-------- Supplied data
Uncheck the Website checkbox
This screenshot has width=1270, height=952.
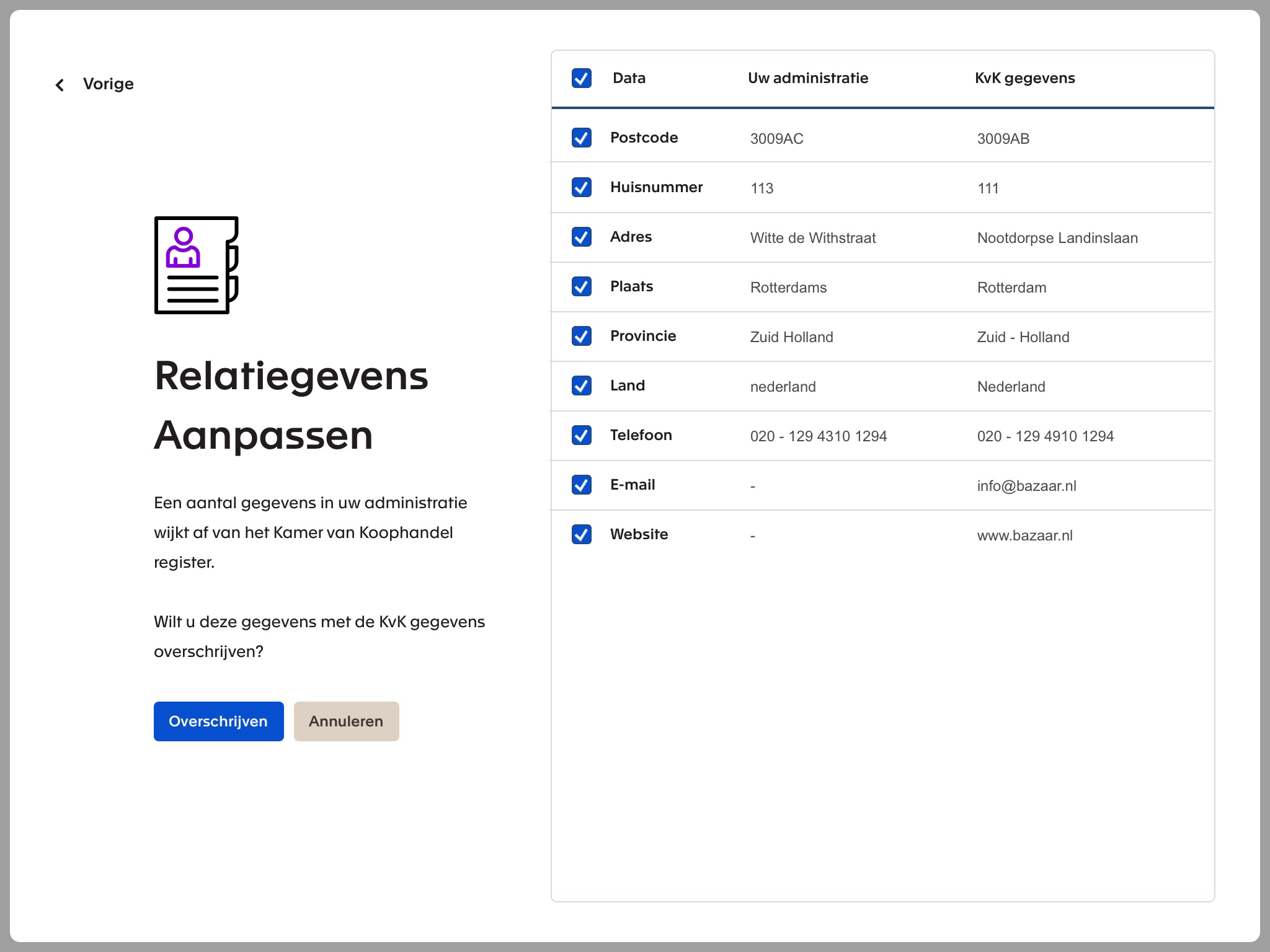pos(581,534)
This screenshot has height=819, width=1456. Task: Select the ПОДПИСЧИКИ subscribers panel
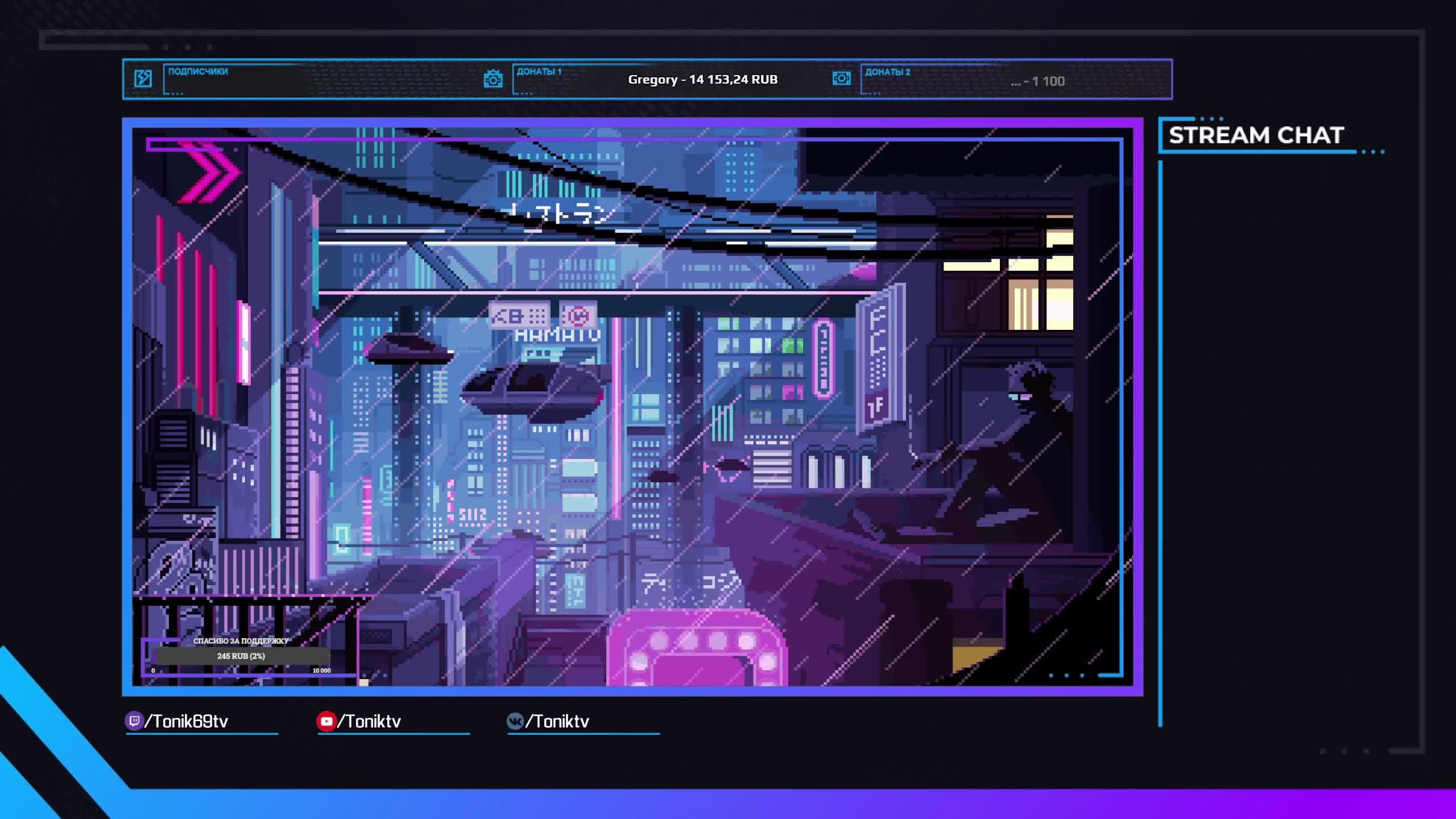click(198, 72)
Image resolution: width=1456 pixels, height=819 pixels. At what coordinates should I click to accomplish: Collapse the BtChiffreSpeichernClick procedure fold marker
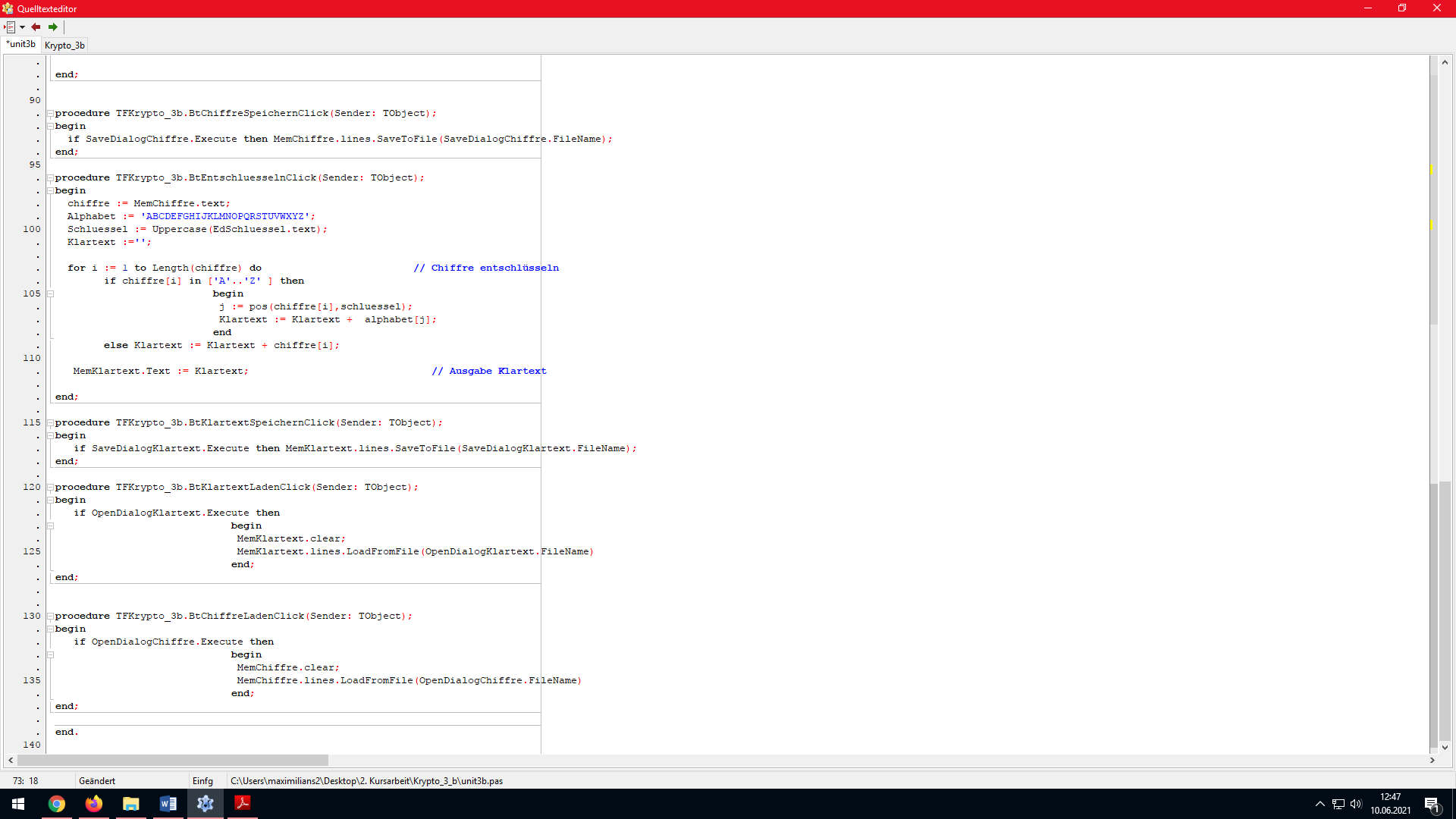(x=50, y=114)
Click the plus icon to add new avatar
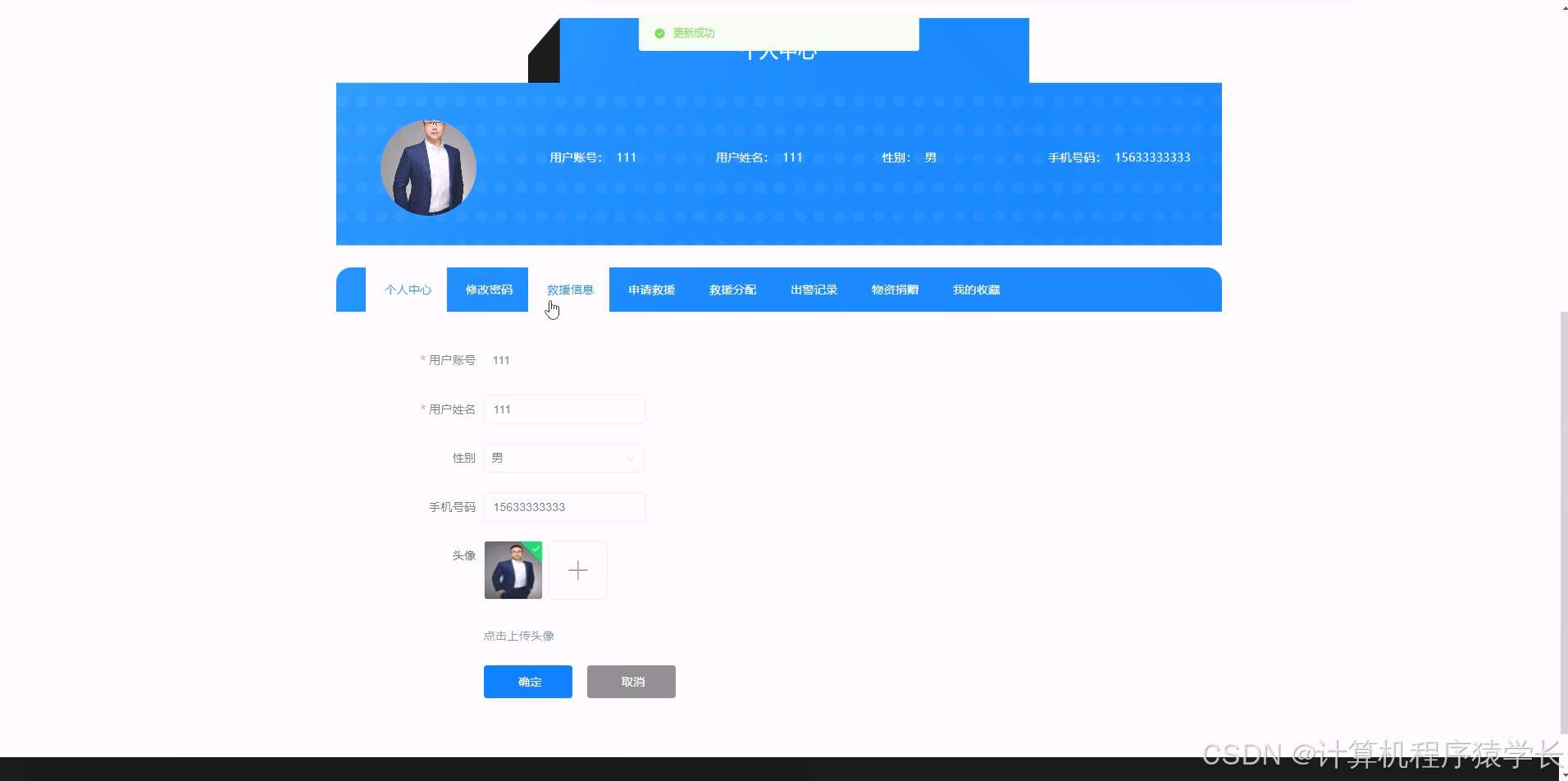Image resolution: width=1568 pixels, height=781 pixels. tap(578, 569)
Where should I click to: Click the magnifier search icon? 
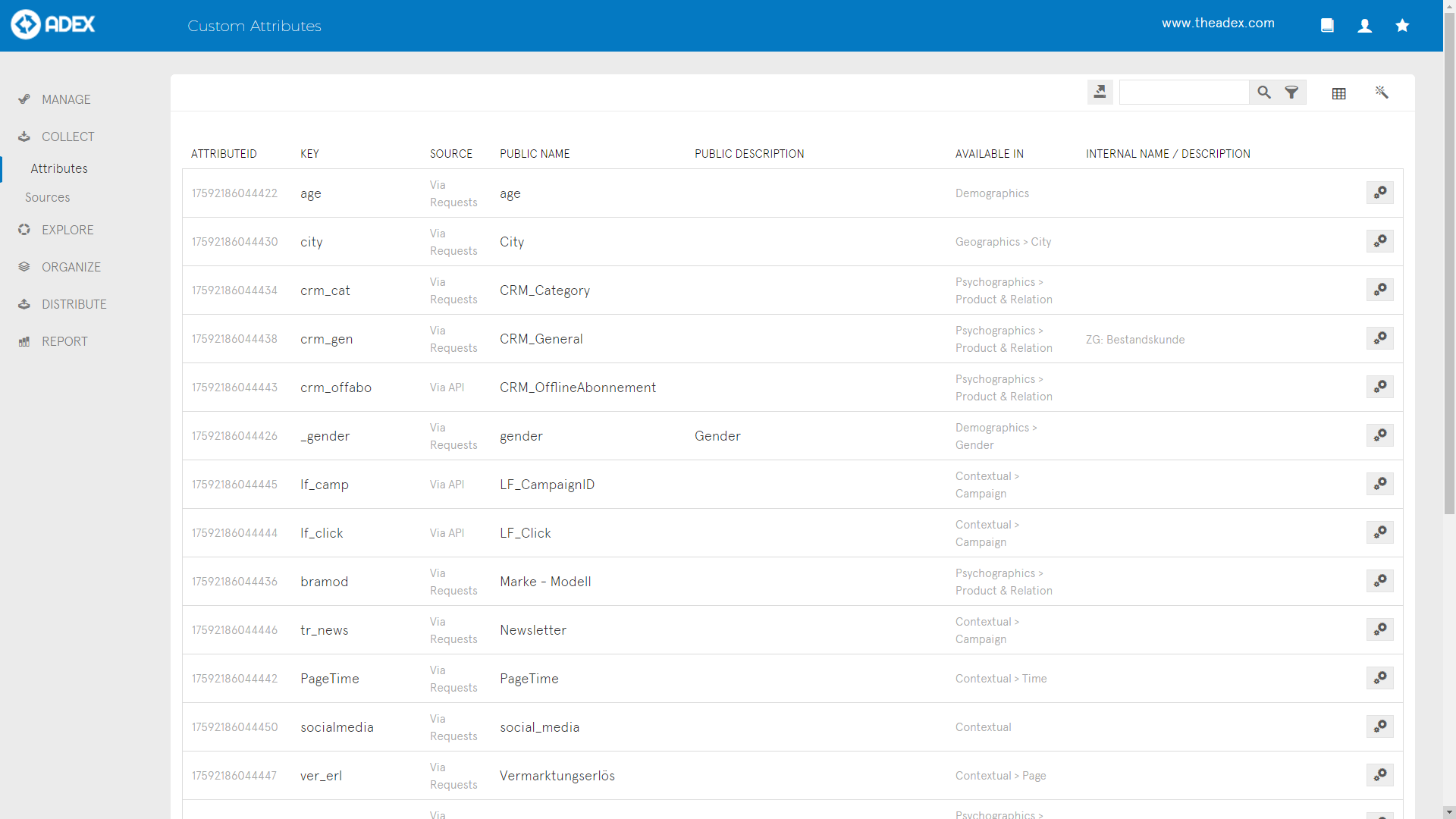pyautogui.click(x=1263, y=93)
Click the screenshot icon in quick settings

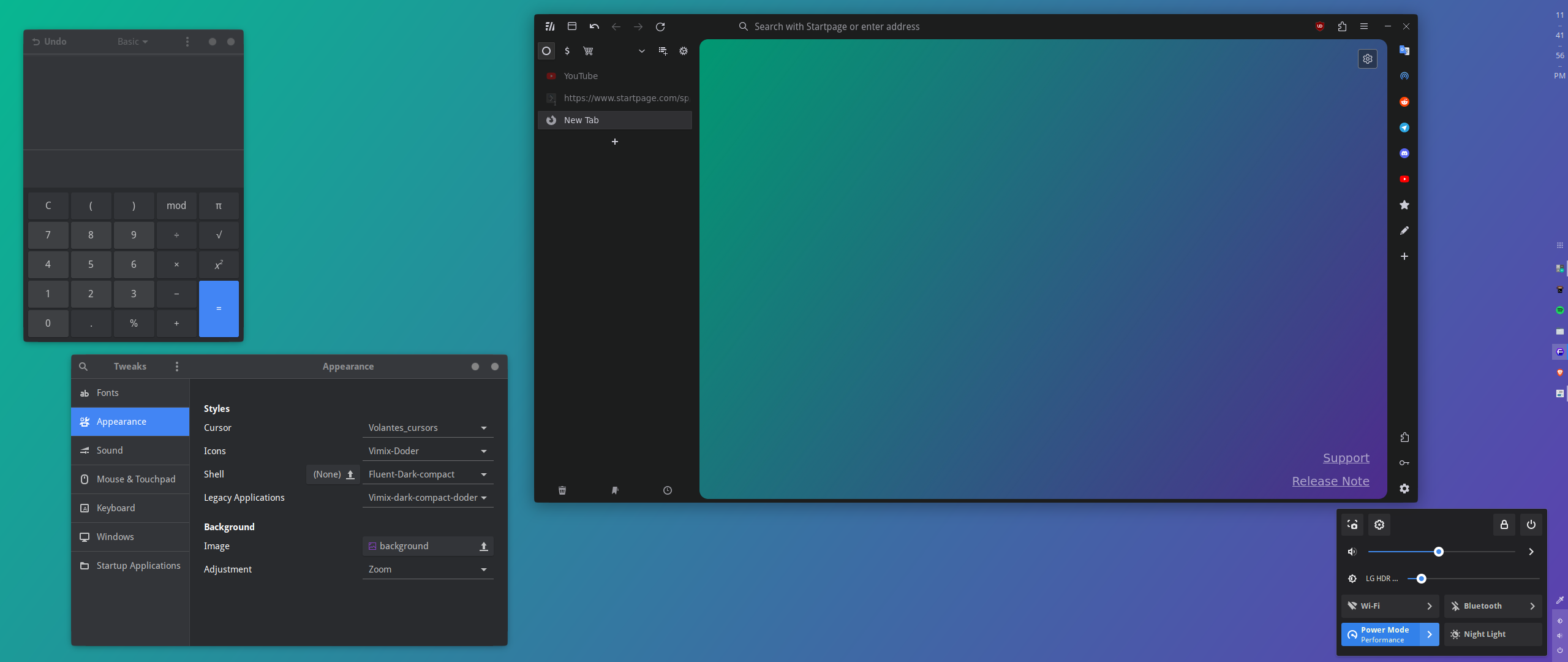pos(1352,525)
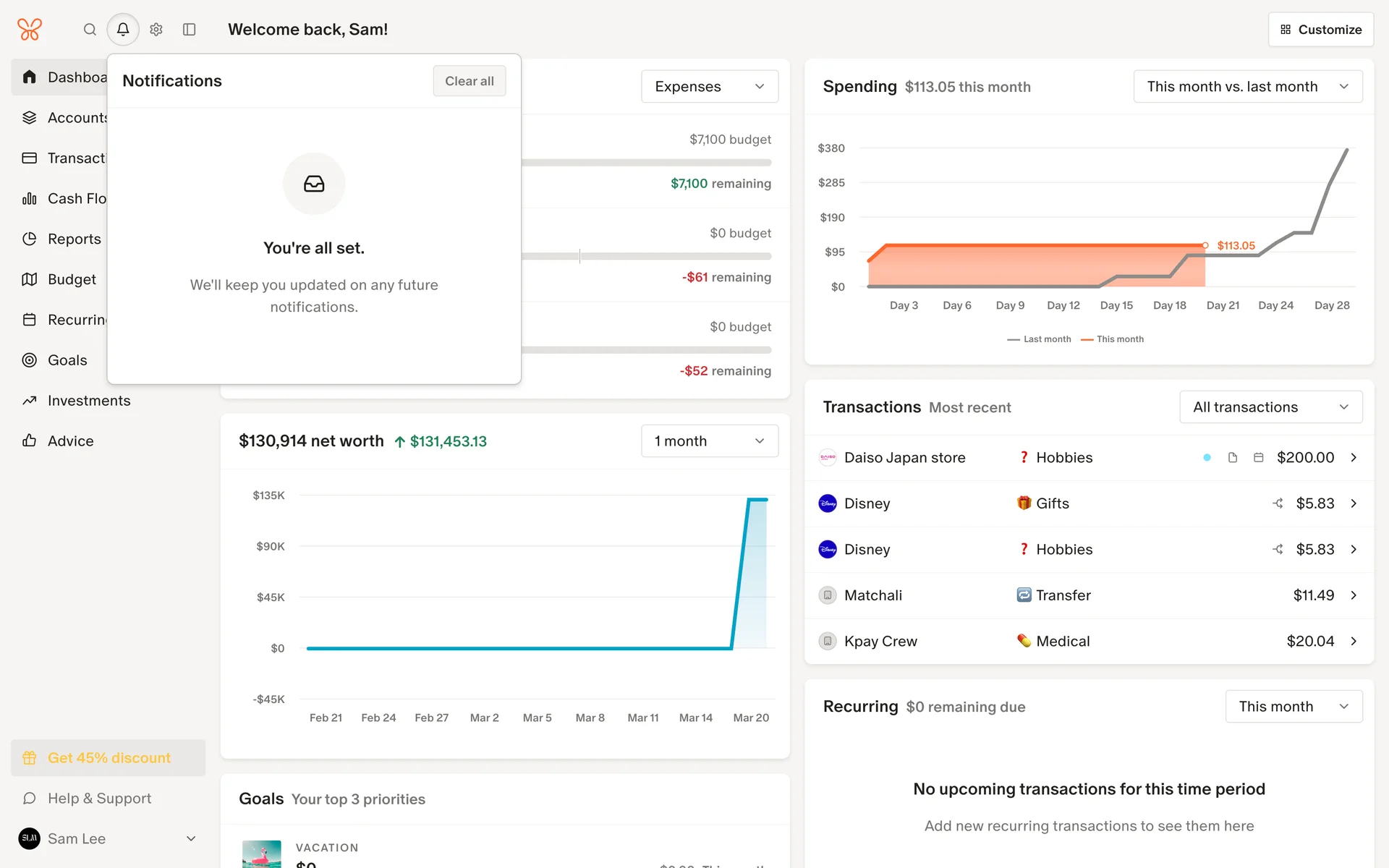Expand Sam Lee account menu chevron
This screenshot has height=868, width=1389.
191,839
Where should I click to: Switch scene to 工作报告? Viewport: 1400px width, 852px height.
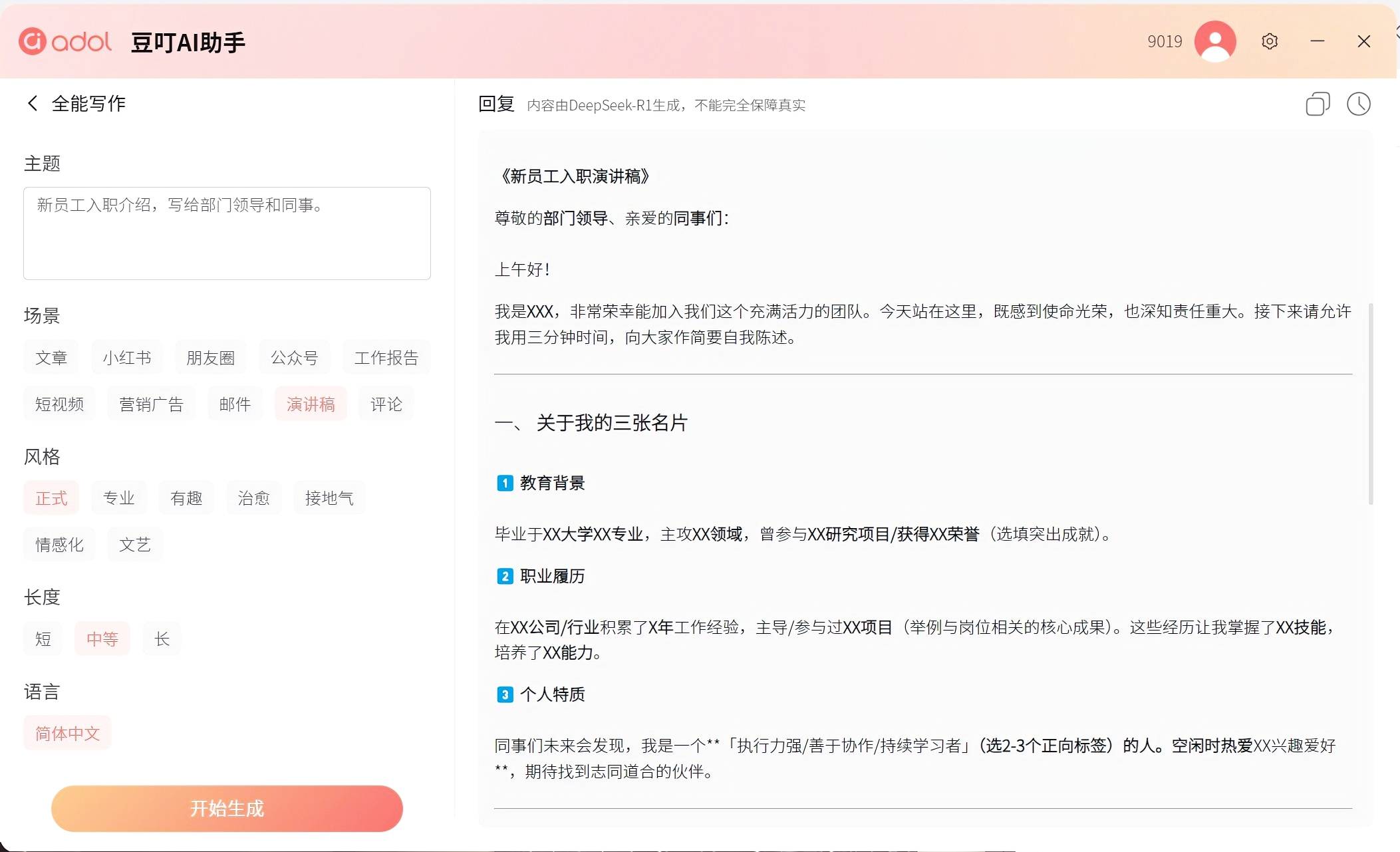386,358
----------------
Exercise details:
When restating the records word for word, omit any picture they contain.

Expected answer:
Uncheck the Website checkbox
This screenshot has width=1270, height=952.
pos(581,534)
This screenshot has height=819, width=1456. Task: Select the ПОДПИСЧИКИ subscribers panel
click(198, 72)
Image resolution: width=1456 pixels, height=819 pixels. At what coordinates should I click to accomplish: Collapse the BtChiffreSpeichernClick procedure fold marker
(x=50, y=114)
Click the plus icon to add new avatar
Image resolution: width=1568 pixels, height=781 pixels. tap(578, 569)
Where should I click to: Click the magnifier search icon? 
pyautogui.click(x=1263, y=93)
Click the screenshot icon in quick settings

pos(1352,525)
Expand Sam Lee account menu chevron
This screenshot has height=868, width=1389.
191,839
Where should I click to: Switch scene to 工作报告? Viewport: 1400px width, 852px height.
386,358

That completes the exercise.